Federal Employees Facing Health Insurance Premium Increases
Federal employees and pensioners are bracing for another significant rise in health insurance premiums this year for both the Federal Employees Health Benefits (FEHB) and the Postal Service Health Benefits (PSHB) programs.
As announced by the Office of Personnel Management, FEHB members will see an average premium increase of 12.3%, starting January 2026. This translates to roughly $26.40 more per payment period.
This upcoming hike of 12.3% comes on the heels of several notable increases in recent years for FEHB participants. Interestingly, the federal workforce experienced a growth of about 13.5% in the 2025 plan year, marking the largest year-over-year jump in a decade. Looking ahead, there’s a predicted rise of 7.7% for 2024 and 8.7% for 2023.
The PSHB program, which serves over 2 million USPS employees, pensioners, and their families, is also set for a significant premium boost next year. PSHB members will be paying, on average, about 11.3% more, equating to around $21.51 extra per pay period.
The federal government contributes approximately 75% of enrollees’ premiums, but there’s a cap at 72% of the previous year’s average federal health insurance premiums.
Considering the government’s share of FEHB costs has risen by approximately 9.2%, overall premiums will increase by 10.2%. Similarly, PSHB premiums have grown by 9% in total, including an 8% increase in government contributions.
Open Season and Government Shutdown Implications
With the current government shutdown causing added uncertainty, federal employees are feeling the pressure as they approach the open season announcements. The threat of future premium hikes for government health insurance programs looms over them, especially in light of potential wage losses due to funding lapses.

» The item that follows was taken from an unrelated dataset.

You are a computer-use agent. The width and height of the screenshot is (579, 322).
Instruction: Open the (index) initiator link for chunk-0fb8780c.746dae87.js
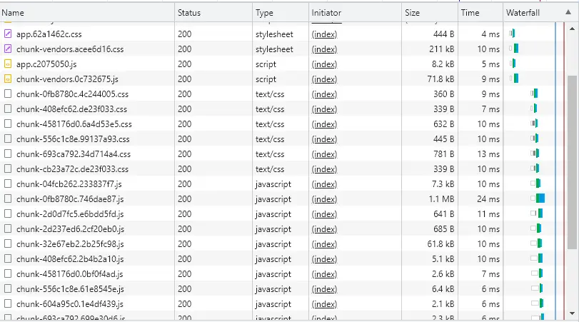324,199
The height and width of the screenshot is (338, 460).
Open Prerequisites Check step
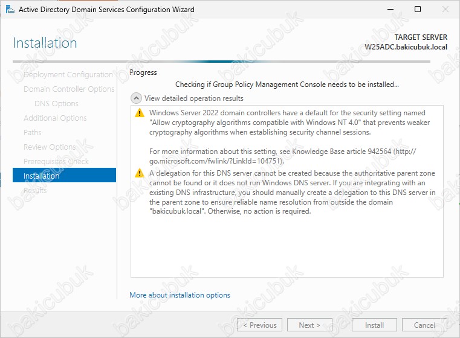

If the shutdown extends into November, the Office of Personnel Management has stated that the open season will proceed as usual. Medical benefits for federal and postal service employees will remain intact during this period, although premium payments will be on hold until the closure ends.
During open season, participants in FEHB, PSHB, and the Federal Employees Dental and Vision Insurance Program (FEDVIP) are allowed to make changes to their plan options. These decisions can take place regardless of furloughs or even during a shutdown since financing comes from trust funds rather than direct appropriations, ensuring no interruption in funding.
However, it’s worth noting that the OPM is currently operating with a significantly reduced staff compared to previous years. By year’s end, the federal workforce is expected to shrink by about 1,000 employees—roughly one-third of its size—due to extensive changes prompted by the Trump administration’s policies.
This year alone, OPM’s medical insurance office has experienced a loss of 80 employees through retirements, attrition, and other means.
This summer, OPM’s Office of Inspector General cautioned that these staffing issues could jeopardize PSHB’s central registration platform, which is crucial for all participants looking to access benefits and adjust health insurance options during the open season.
A report from the Government Accountability Office also highlighted that staffing shortages at OPM resulted in the suspension of critical fraud risk assessments in the FEHB program.
Looking Ahead to 2026
Annual premium rates for federal health insurance programs typically see an increase. For 2026, enrollees’ premiums will rise by an average of 12.3% to 11.3%, albeit with some plans experiencing lower or higher cost adjustments.
This notable rise in federal health insurance premiums stands in stark contrast to President Trump’s proposed 1% federal pay increase for most civilian employees in 2026.
Shane Stephens, OPM’s associate director for health care and insurance, remarked that while premium increases aren’t as steep as they were in 2025, “we recognize that growing healthcare costs need a sustainable approach.”
Stevens mentioned efforts are being made to tackle rising costs, focusing on reducing waste and fraud while adopting a “more proactive, preventative, health-first direction.” He acknowledged that substantial changes won’t occur overnight but emphasized the commitment to enhancing quality care and accessibility for those who serve the American public.
Thursday’s announcement comes about a month before the open season, during which FEHB and PSHB enrollees can renew their health insurance options for 2026. This open season will take place from November 10 to December 8.
Any adjustments made during open season will take effect on January 1, coinciding with the start of the 2026 plan. Additional information and resources can be accessed on the OPM websites for both FEHB and PSHB participants.
This is breaking news and will be updated with further information.